J'ai déjà répondu à la question de M. Peu, et souhaite dire à M. Balanant qu'en ce qui concerne les mineurs nous pouvons tout à fait être saisis. J'ai à ma droite une personne, qui, dans ses précédentes fonctions, a été la protagoniste d'un progrès qui n'a guère marqué les foules dans notre pays : la ratification par la France du protocole n° 3 de la Convention internationale des droits de l'enfant, qui prévoit que les enfants peuvent saisir directement le Comité de l'ONU, etc.
Le problème n'en est pas moins qu'il n'y a pas suffisamment d'éducation au droit, et que l'idée que les enfants sont dépositaires de droits qui leur appartiennent parce qu'ils sont mineurs, donc jusqu'à l'âge de dix-huit ans, et qui ne sont pas ceux de leurs parents, a du mal à passer. Ces droits peuvent être mis en oeuvre ; mais notre enquête sur l'accès aux droits a démontré que cette notion ne correspond pas à la mentalité de la moitié des personnes interrogées.
Un travail demeure donc à faire, et c'est pour cela – et je réponds là à M. Rebeyrotte au sujet des devoirs – que j'ai lancé le programme Éducadroit, consultable sur le site internet du Défenseur des droits. En dix thèmes, ce programme constitue une façon de répondre, et dire ce que le droit et la justice peuvent apporter en termes d'obligations et de facultés.
Depuis dix ans existe aussi le dispositif dit des « jeunes ambassadeurs des droits de l'enfant », avec des équipes dans vingt-cinq départements.
À M. Clément, je dirai qu'au sujet de la médiation numérique je me situe sur la même ligne que lui, singulièrement en ce qui concerne la vidéo-audience. Je l'ai indiqué pour les droits de la défense à Laurence Vichnievsky, lorsque, par exemple, je prends position contre le fait d'installer à Roissy un tribunal détaché du tribunal de grande instance (TGI) de Bobigny. Car c'est exactement ce que vous avez dit, la question est celle du temps réel, du procès équitable voulu par la Convention européenne des droits de l'homme (CEDH). C'est un des sujets très importants que vous aurez à traiter lors de l'examen du projet de loi de programmation, et avez bien fait d'améliorer le texte portant sur l'asile et l'immigration au sujet du recours à la vidéo-audience.
M. Saulignac a évoqué le « nommer et dénoncer », envers lequel je suis quelque peu réticent.

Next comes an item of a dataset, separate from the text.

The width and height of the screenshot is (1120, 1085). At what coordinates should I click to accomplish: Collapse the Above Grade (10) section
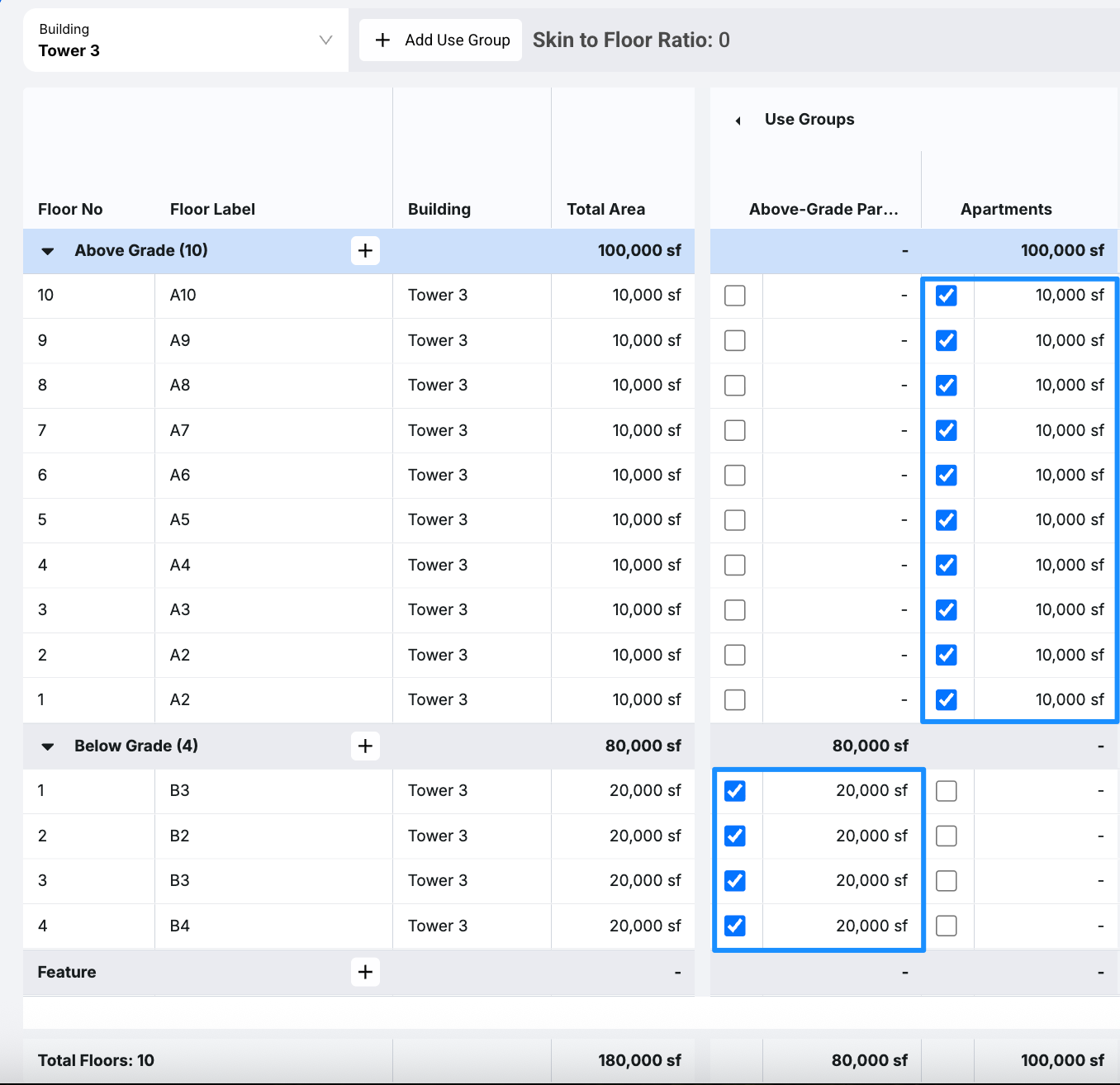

De façon générale, je considère qu'en matière de droit pénal il ne saurait y avoir ni suspicion ni stigmatisation.
Pas de suspicion signifie qu'il n'y a pas de mise en cause s'il n'y a pas commission d'infraction ; c'est l'un des problèmes que posent les textes comme la loi du 30 octobre 2017 renforçant la sécurité intérieure et la lutte contre le terrorisme, dite « SILT ». Et pas de stigmatisation non plus, car le droit pénal est là pour punir, pas pour mettre au pilori : c'est le grand progrès que nous avons réalisé depuis trois siècles.
Je suis donc d'accord avec vous : c'est la question que nous devons nous poser.

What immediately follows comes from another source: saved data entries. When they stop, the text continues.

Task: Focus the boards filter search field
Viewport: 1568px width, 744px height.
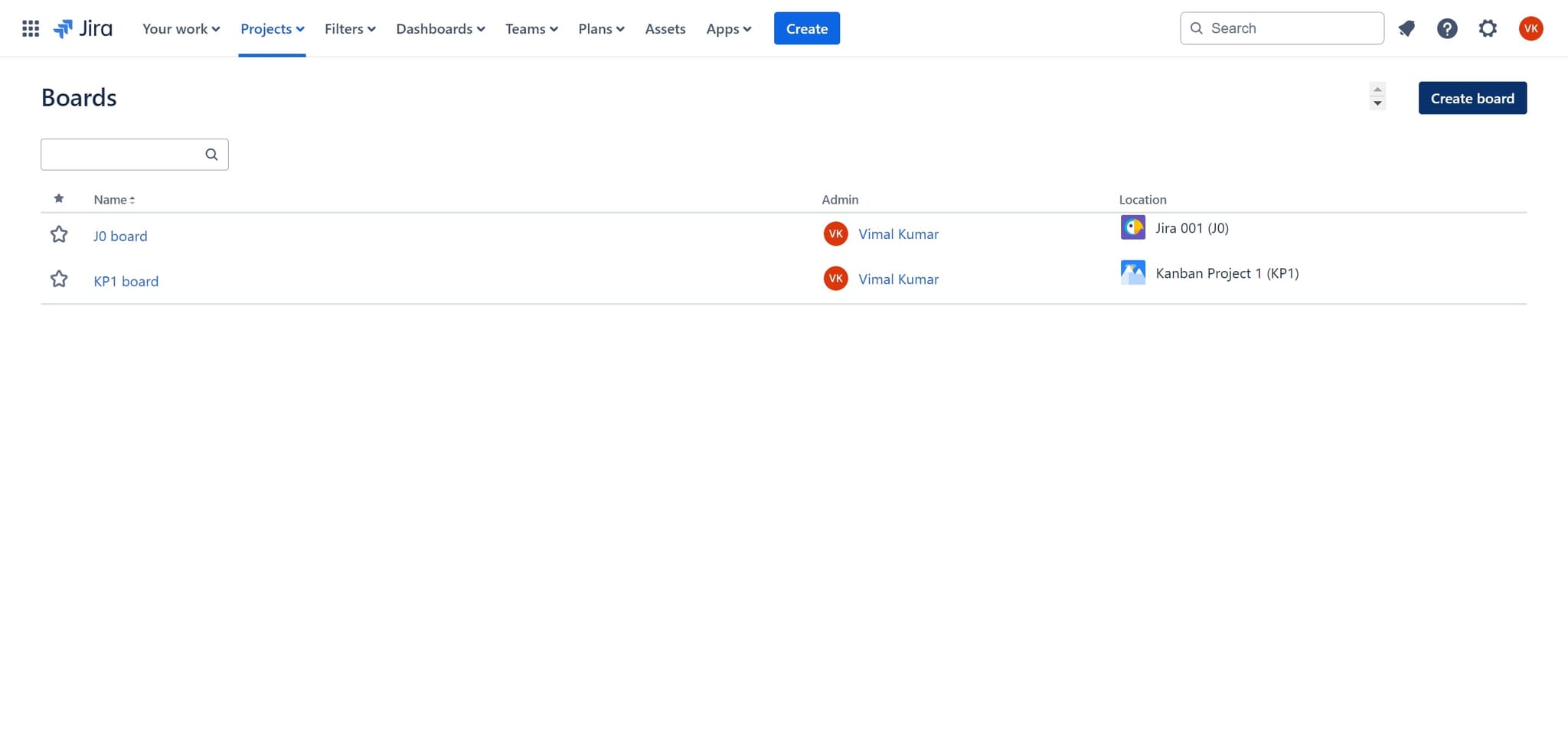Action: pyautogui.click(x=122, y=155)
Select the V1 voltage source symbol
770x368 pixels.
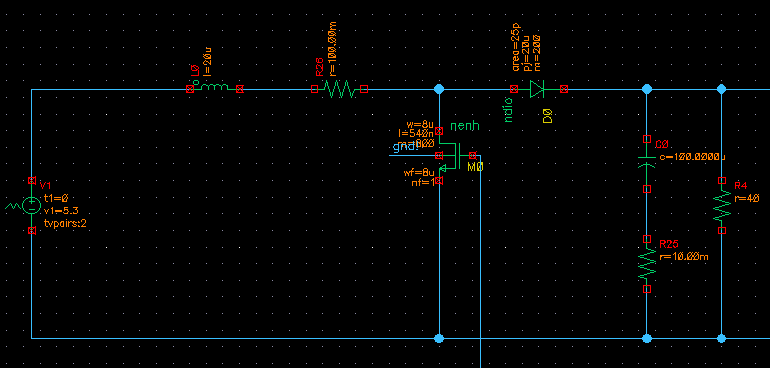pyautogui.click(x=31, y=205)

Monsieur Rebeyrotte, depuis l'entrée en vigueur de la loi organique du 29 mars 2011 relative au Défenseur des droits, nous avons le pouvoir de demander le règlement en équité de certaines réclamations – ce que nous faisons, notamment auprès de services publics.
Et nous allons plus loin, ainsi, en ce qui concerne la rupture d'égalité d'un service public de l'éducation, l'exemple de Saint-Denis que j'ai cité tout à l'heure concerne ce phénomène. Mais, dans le même temps, la notion à laquelle je fais appel est celle d'équité du traitement de ces enfants qui vont au collège à Saint-Denis et de ceux qui vont au collège à Rueil-Malmaison, ou dans une autre commune de la petite couronne.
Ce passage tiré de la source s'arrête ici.